Most people in New York and across the country would agree that the word of a law enforcement officer holds a great deal of weight. In fact, many people have found themselves facing criminal charges based on reports of incidents — such as the discovery of drugs — given by police. However, those who were defendants in criminal cases connected to a detective now accused of falsifying a search warrant application may be wondering whether illegal actions on the part of officers led to their arrest.

The detective at the center of the recent controversy was reportedly part of a U.S. Drug Enforcement Administration task force in April 2018. He, along with his colleagues, reportedly had a warrant to search the first two floors of an apartment building; the owner of the building reportedly lived on the first floor of the building but rented out the second and third floors. At the time, the building owner was on probation for a conviction related to selling cocaine.

During the search, law enforcement officers reportedly discovered a large quantity of drugs, including cocaine, in addition to drug paraphernalia.
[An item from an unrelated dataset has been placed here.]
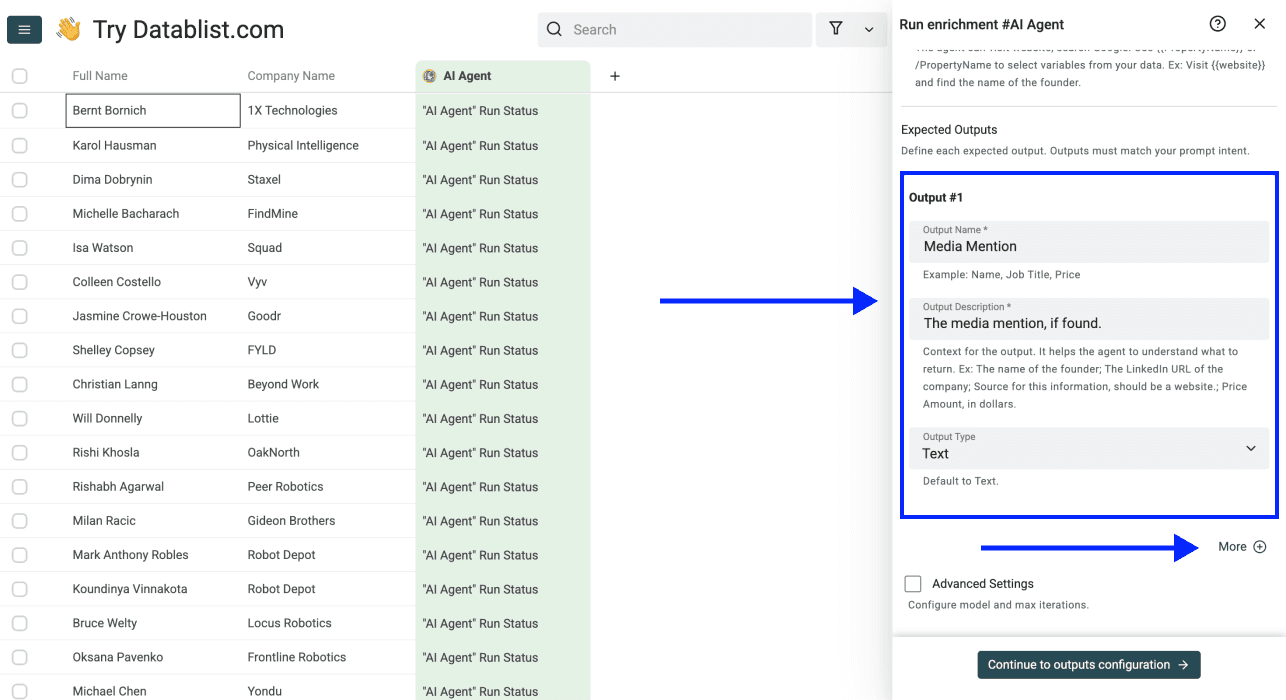
Task: Enable Advanced Settings
Action: [x=911, y=583]
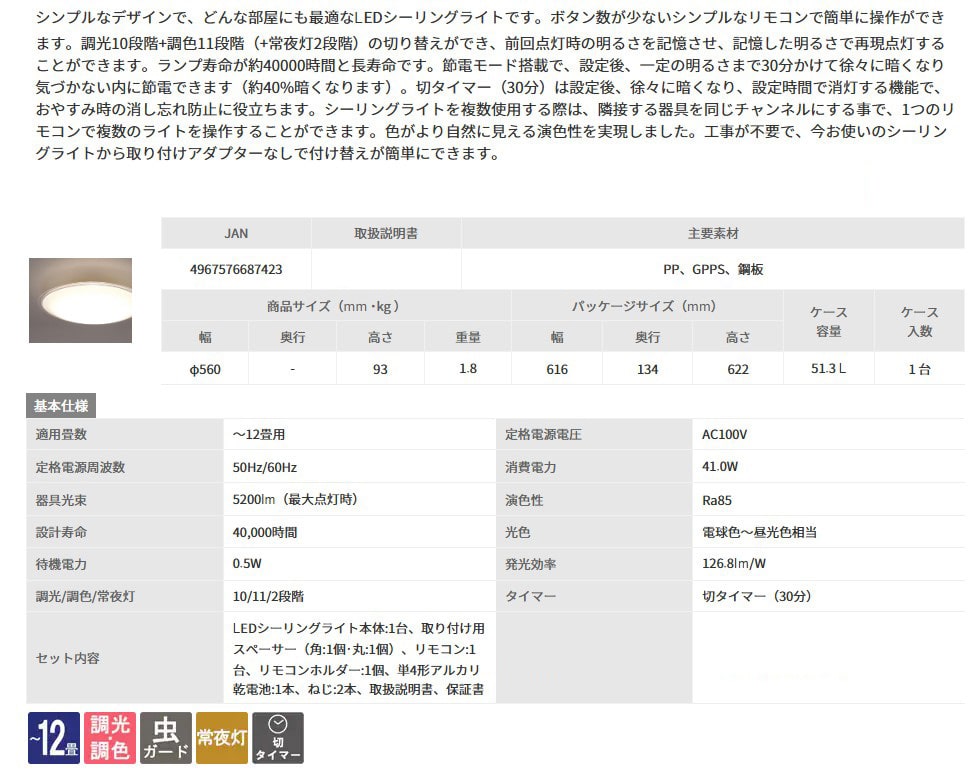Image resolution: width=972 pixels, height=773 pixels.
Task: Click the 主要素材 column header
Action: (713, 233)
Though the detective claimed that the items were discovered in the owner’s possession, later evidence — including photographs of the search — indicate that they were actually discovered on the third floor. The charges against the man were dropped after he spent four months behind bars.

As a result of this situation, the district attorney has announced that all cases involving the detective will be reviewed and will move to vacate the convictions if illegal action on the part of law enforcement officers is discovered. Those who were convicted in criminal cases involving the New York detective may choose to have an attorney representing their interests carefully review their cases in the event that the district attorney’s office overlooks an illegal action. While most law enforcement officers are committed to justice, false statements have the potential of sending innocent people to prison. These acts may be difficult for someone without legal training and experience to identify on their own.